• _Input_

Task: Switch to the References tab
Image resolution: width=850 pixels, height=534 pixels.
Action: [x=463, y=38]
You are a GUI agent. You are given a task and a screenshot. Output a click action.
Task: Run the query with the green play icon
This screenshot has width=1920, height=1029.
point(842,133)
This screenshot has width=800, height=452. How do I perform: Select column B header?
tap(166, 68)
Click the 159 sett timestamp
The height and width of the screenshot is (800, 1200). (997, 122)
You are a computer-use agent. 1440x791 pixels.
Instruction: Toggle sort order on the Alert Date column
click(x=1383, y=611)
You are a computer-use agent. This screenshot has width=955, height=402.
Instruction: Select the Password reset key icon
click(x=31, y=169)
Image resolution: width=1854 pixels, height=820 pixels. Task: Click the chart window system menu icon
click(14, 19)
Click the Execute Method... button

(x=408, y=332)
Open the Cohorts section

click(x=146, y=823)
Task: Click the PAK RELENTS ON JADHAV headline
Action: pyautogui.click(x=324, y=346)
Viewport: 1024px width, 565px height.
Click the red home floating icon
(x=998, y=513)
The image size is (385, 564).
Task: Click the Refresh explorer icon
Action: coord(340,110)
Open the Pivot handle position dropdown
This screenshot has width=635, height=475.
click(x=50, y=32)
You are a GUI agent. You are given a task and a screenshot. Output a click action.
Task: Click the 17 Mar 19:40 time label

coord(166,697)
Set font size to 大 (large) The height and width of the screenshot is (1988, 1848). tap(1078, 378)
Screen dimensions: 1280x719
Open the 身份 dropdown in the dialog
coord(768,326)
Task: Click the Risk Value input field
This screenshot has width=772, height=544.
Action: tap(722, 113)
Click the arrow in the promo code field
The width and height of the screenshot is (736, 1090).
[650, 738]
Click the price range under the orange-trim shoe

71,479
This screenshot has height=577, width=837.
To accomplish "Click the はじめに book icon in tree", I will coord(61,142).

• _Objective_
Rewrite all of the data above as a Markdown table with the columns No. and Line, giving each nonblank line its own numbered row and omitting blank lines.

• _Response to the exercise_
| No. | Line |
|---|---|
| 1 | Task: Switch to the References tab |
| 2 | Image resolution: width=850 pixels, height=534 pixels. |
| 3 | Action: [x=463, y=38] |
| 4 | You are a GUI agent. You are given a task and a screenshot. Output a click action. |
| 5 | Task: Run the query with the green play icon |
| 6 | This screenshot has width=1920, height=1029. |
| 7 | point(842,133) |
| 8 | This screenshot has width=800, height=452. How do I perform: Select column B header? |
| 9 | tap(166, 68) |
| 10 | Click the 159 sett timestamp |
| 11 | The height and width of the screenshot is (800, 1200). (997, 122) |
| 12 | You are a computer-use agent. 1440x791 pixels. |
| 13 | Instruction: Toggle sort order on the Alert Date column |
| 14 | click(x=1383, y=611) |
| 15 | You are a computer-use agent. This screenshot has width=955, height=402. |
| 16 | Instruction: Select the Password reset key icon |
| 17 | click(x=31, y=169) |
| 18 | Image resolution: width=1854 pixels, height=820 pixels. Task: Click the chart window system menu icon |
| 19 | click(14, 19) |
| 20 | Click the Execute Method... button |
| 21 | (x=408, y=332) |
| 22 | Open the Cohorts section |
| 23 | click(x=146, y=823) |
| 24 | Task: Click the PAK RELENTS ON JADHAV headline |
| 25 | Action: pyautogui.click(x=324, y=346) |
| 26 | Viewport: 1024px width, 565px height. |
| 27 | Click the red home floating icon |
| 28 | (x=998, y=513) |
| 29 | The image size is (385, 564). |
| 30 | Task: Click the Refresh explorer icon |
| 31 | Action: coord(340,110) |
| 32 | Open the Pivot handle position dropdown |
| 33 | This screenshot has width=635, height=475. |
| 34 | click(x=50, y=32) |
| 35 | You are a GUI agent. You are given a task and a screenshot. Output a click action. |
| 36 | Task: Click the 17 Mar 19:40 time label |
| 37 | coord(166,697) |
| 38 | Set font size to 大 (large) The height and width of the screenshot is (1988, 1848). tap(1078, 378) |
| 39 | Screen dimensions: 1280x719 |
| 40 | Open the 身份 dropdown in the dialog |
| 41 | coord(768,326) |
| 42 | Task: Click the Risk Value input field |
| 43 | This screenshot has width=772, height=544. |
| 44 | Action: tap(722, 113) |
| 45 | Click the arrow in the promo code field |
| 46 | The width and height of the screenshot is (736, 1090). |
| 47 | [650, 738] |
| 48 | Click the price range under the orange-trim shoe |
| 49 | 71,479 |
| 50 | This screenshot has height=577, width=837. |
| 51 | To accomplish "Click the はじめに book icon in tree", I will coord(61,142). |